Before we get started, let me remind everyone that certain statements made on this call are not historical facts and are considered forward-looking statements. These statements are subject to numerous risks and uncertainties as described in our annual report on Form 10-K, our quarterly report on Form 10-Q and other SEC filings, which could cause our actual results to differ materially from those expressed in or implied by our comments. Forward-looking statements in the earnings release that we issued earlier this morning, along with the comments on this call, are made only as of today, August 2, 2011, and we undertake no obligation to publicly update any of these forward-looking statements as actual events unfold.

You can find a reconciliation of non-GAAP financial measures referred to in our remarks on our website at hyatt.com, under the Press Release section of our Investor Relations link and in this morning's earnings release. An archive of this call will be available on our website for 90 days. Additionally, a telephone replay of this call will be available for one week.

And with that, I'll turn it over to Mark to get started.

Mark Hoplamazian

Thanks, Atish. Good morning, and thanks to all of you for joining our second quarter 2011 earnings call. During the second quarter, we saw continued increase in business levels, as compared to last year. Despite disruptions to business due to renovations at several owned hotels, as well as lower demand levels in Japan and North Africa, RevPAR increased in the majority of our hotels. At many of our hotels, average daily rate growth drove the increases in RevPAR. Rate growth was a result of continued shift in mix of business, as well as increased pricing power due to higher levels of occupancy.
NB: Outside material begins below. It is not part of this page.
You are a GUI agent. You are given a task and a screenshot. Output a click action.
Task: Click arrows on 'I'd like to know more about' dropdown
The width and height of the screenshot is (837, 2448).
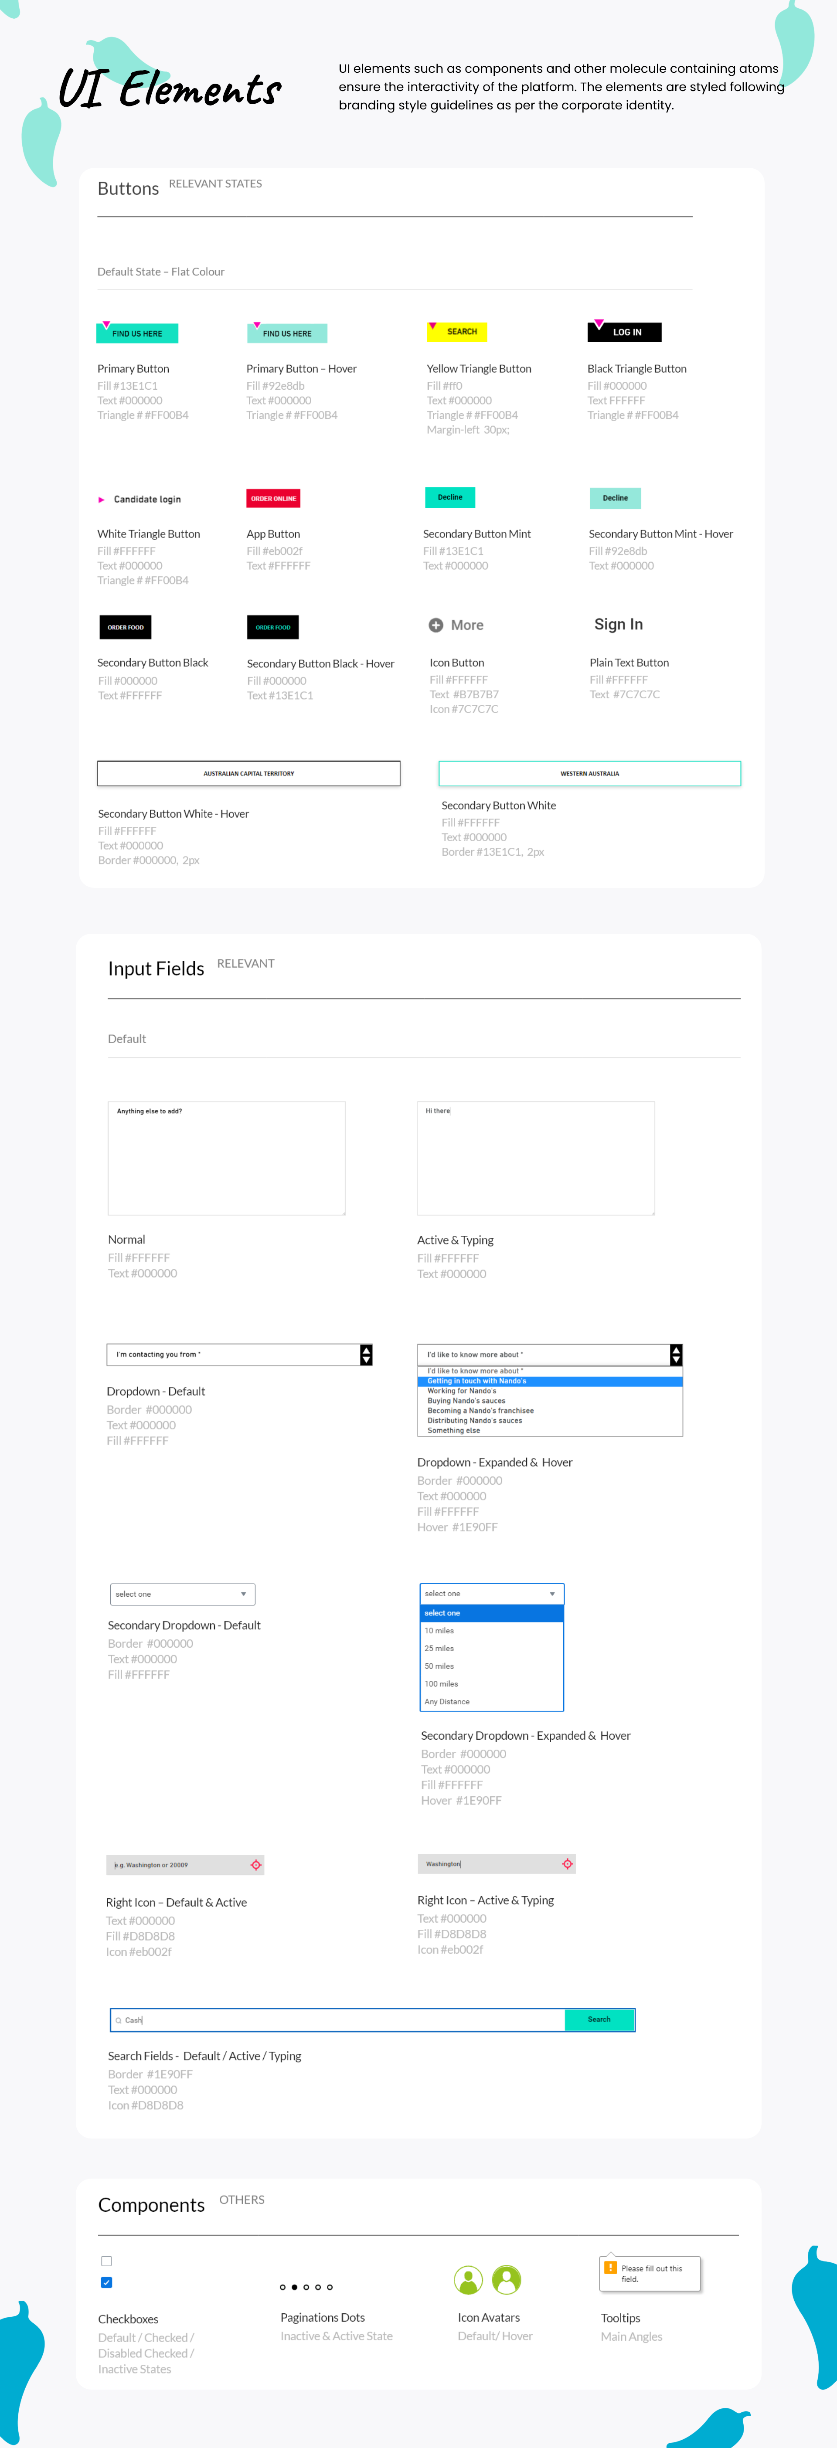point(675,1354)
For the company overall, adjusted EBITDA grew almost 12%. Our business results improved over last year as a result of RevPAR growth, stronger operating margins and higher management and franchise fees. During the quarter, we made progress towards expanding our presence by increasing the number of hotels around the world under our brands as we opened 5 hotels. We also saw higher interest in our brands from third-party owners, evidenced by the increase in our signed contract base for future hotels, which stood at approximately 150 hotels, representing more than 35,000 rooms at the end of the second quarter.

During our last earnings call, I spent some time talking about what's happening in our select service business. I'm happy to report that we continue to make significant progress on this front during the second quarter. In terms of performance, select-service RevPAR grew almost 10% after growing almost 8% during the same period last year, resulting in a cumulative RevPAR progression that reflects continued expansion of demand for Hyatt Place and Hyatt Summerfield Suites. In addition to the continued improvements in operating performance, we also announced 3 transactions over the last few months, namely, the acquisition of 3 extended-stay hotels in California, the formation of a joint venture with Noble Investments and the acquisition of assets from LodgeWorks. I'd like to explain our thought process behind each of these transactions, including how we expect all 3 to work in conjunction to significantly boost our select-service platform. Let me briefly review our select-service business.

Our 2 select-service brands, Hyatt Place and Hyatt Summerfield Suites are doing well. The unique service model that we created for these brands has been embraced by our customers. We see strong customer service performance at our hotels with steady improvement over time. We're clearly building a solid base of guests devoted to these brands. We have had solid cumulative financial performance over the last number of quarters. In terms of market share, many of these hotels operated significant and increasing RevPAR premiums in their respective competitive sets. In terms of RevPAR progression, our brands continue to lead the sector. As we talked to current third-party owners about our select-service brands, some of the feedback we've received relates to their desire for greater representation across the U.S. Further expansion of these brands is a primary focus for us as we strive to have a presence in and serve relevant markets for our corporate customers and individual travelers.